Now, I should point out that S and I don’t have a dining room—typically, we eat in the living room, off the coffee table, watching a DVD. Breakfast and many lunches are eaten at my desk, while I catch up on email or read the paper. As much as I love food, and love cooking, I’ve never been in the habit of paying much attention to the act of eating. According to Mireille, this is bad. Not only should I be sitting at a real dining table, I should be using cloth napkins and putting my utensil down every few bites, to rest and let my body register what I’ve eaten. Ah, well, you make do with what you’ve got—at least we use placemats! I carried my bowl of oatmeal into the living room and prepared to eat without distraction. This was much more difficult than I expected. Without a newspaper or television, at first I was anxious and jittery. I wanted to scoop huge spoonfuls into my mouth as quickly as possible, just to get the meal over with and move on to something productive. But I forced myself to think about what was going into my mouth, to try to differentiate the slightly-firm strands of grated apple from the pliant flakes of oatmeal, to note the full, rich crunch of the scattered toasted nuts. It was revelatory. This bowl of oatmeal tasted extraordinary. I slowed down to savor it, rolling the mixture on my tongue a bit, like a fine wine. According to Mireille, French women understand that the first few bites are the most enjoyable, and after that it simply becomes more of the same, which yields satisfaction from a smaller portion of any particular dish. To my astonishment, this turns out to be true. Two-thirds of the way through my bowl of oatmeal, a serving I’ve polished off in light-speed hundreds of times over the years, I was done. It was as much a function of becoming slightly bored with the sameness of each spoonful as it was with a feeling of satiety.

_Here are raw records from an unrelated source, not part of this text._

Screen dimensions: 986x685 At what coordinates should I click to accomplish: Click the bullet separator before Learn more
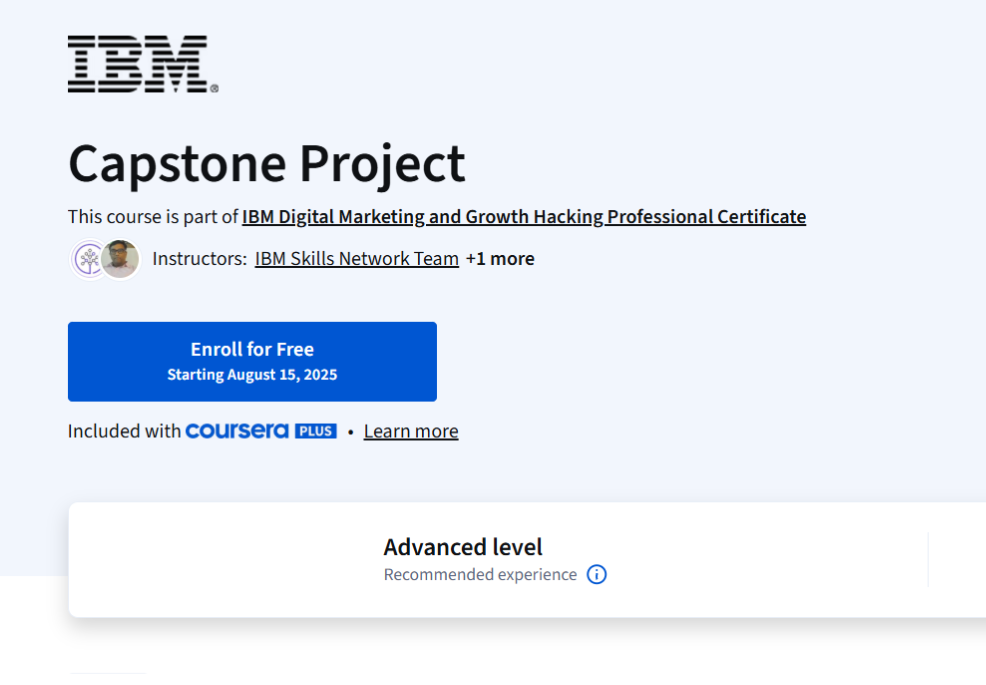click(350, 432)
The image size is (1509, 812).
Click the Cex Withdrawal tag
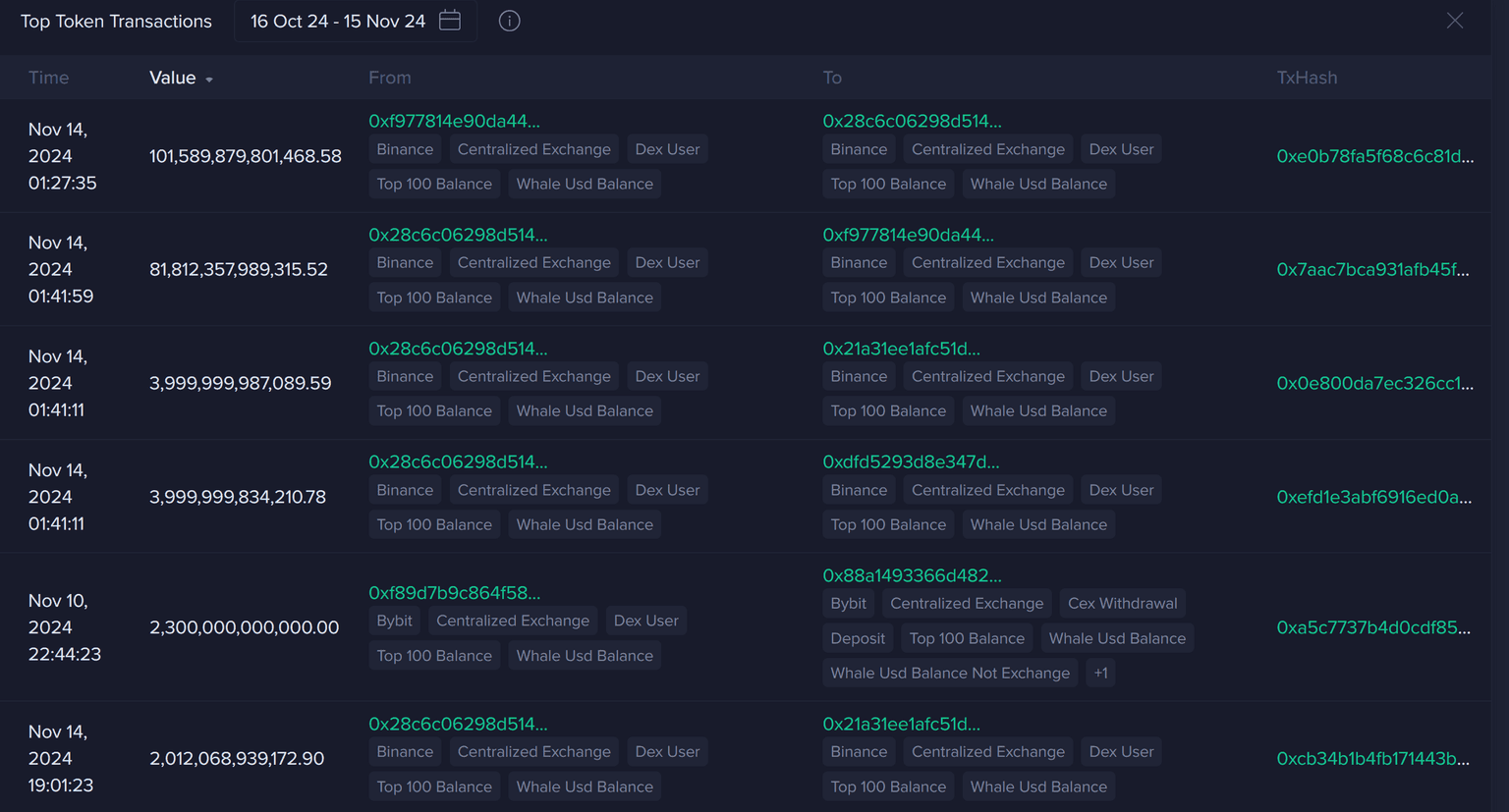(1122, 604)
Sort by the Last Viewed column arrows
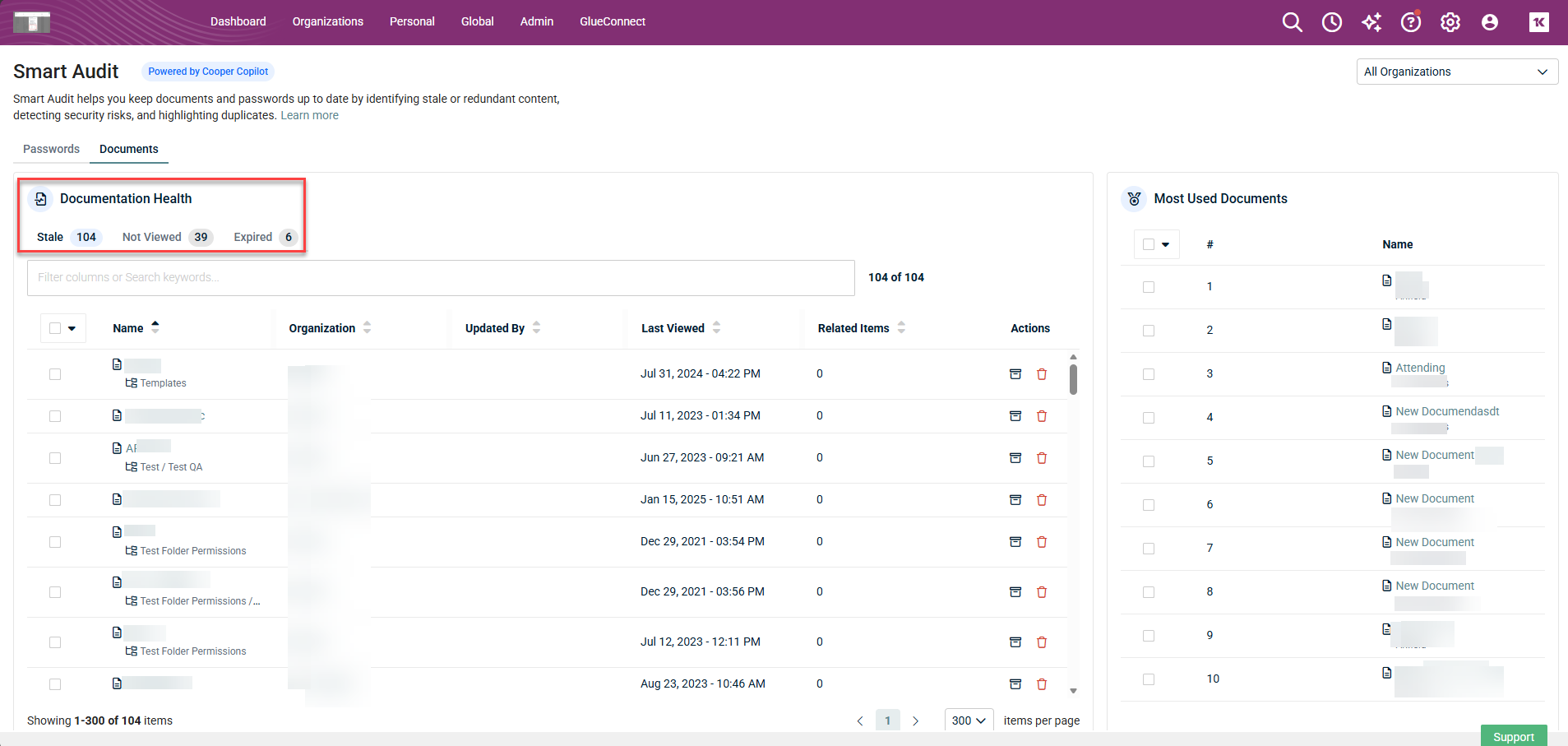Image resolution: width=1568 pixels, height=746 pixels. 716,327
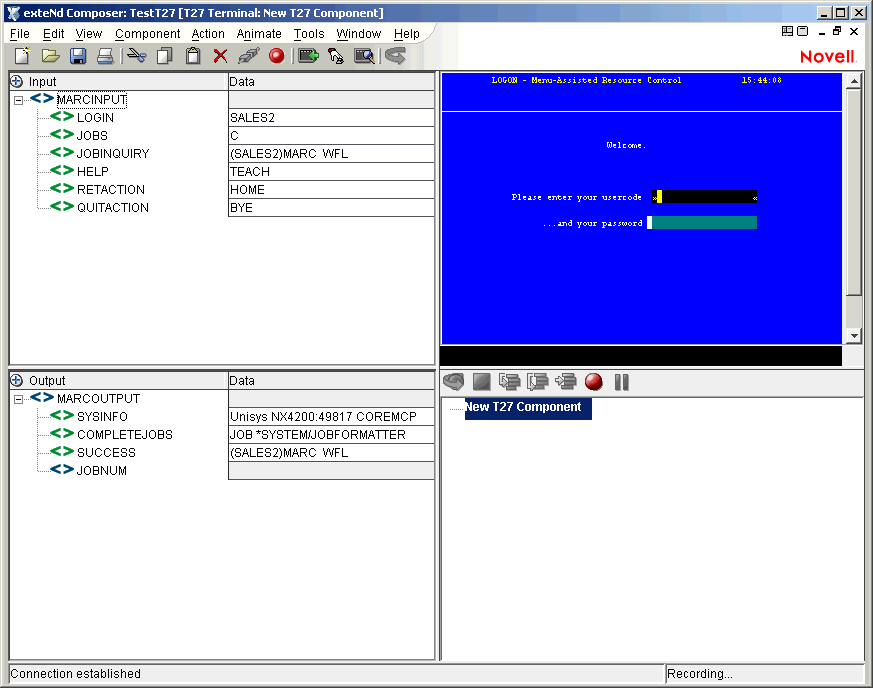Click the usercode entry field in terminal
The image size is (873, 688).
705,197
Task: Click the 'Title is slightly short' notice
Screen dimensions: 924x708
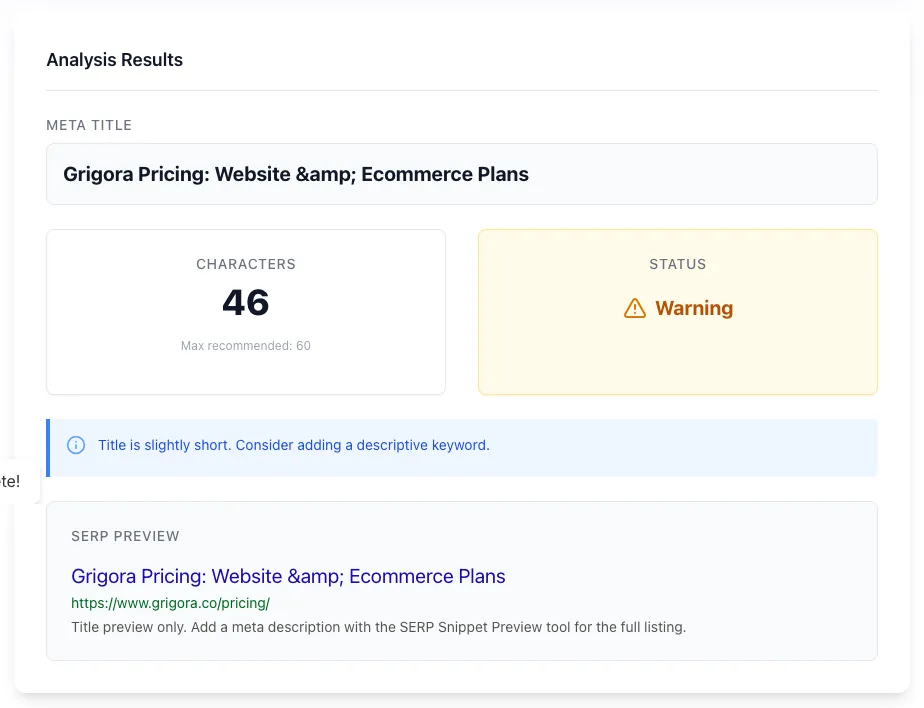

Could it be that this technique will actually work?
S is skeptical (and I believe somewhat nervous about losing a dining companion he’s enjoyed for at least ten years), but he’s consented to try eating dinner without television for one week. I’ll report back after we’ve got a few days under our belts, or after the next révélation Francaise, whichever comes first.
Oatmeal with Grated Apple, Toasted Pecans, and Cinnamon
Adapted from French Women Don’t Get Fat
3 cups water
½ t. salt
1 ½ cups old-fashioned oatmeal
1 medium apple, coarsely grated
1 T. pecans, toasted and broken into small pieces
1 t. cinnamon
Low-fat milk (optional)
Bring the water and salt to a boil in a large saucepan, then add the oatmeal and lower the heat. Let it simmer for a minute, then add the apples. Cook until most of the water is absorbed but the oatmeal hasn’t yet begun to stick to the pot. Remove from the heat and cover. Divide between two bowls, and top with the toasted pecans and cinnamon. Add milk as desired.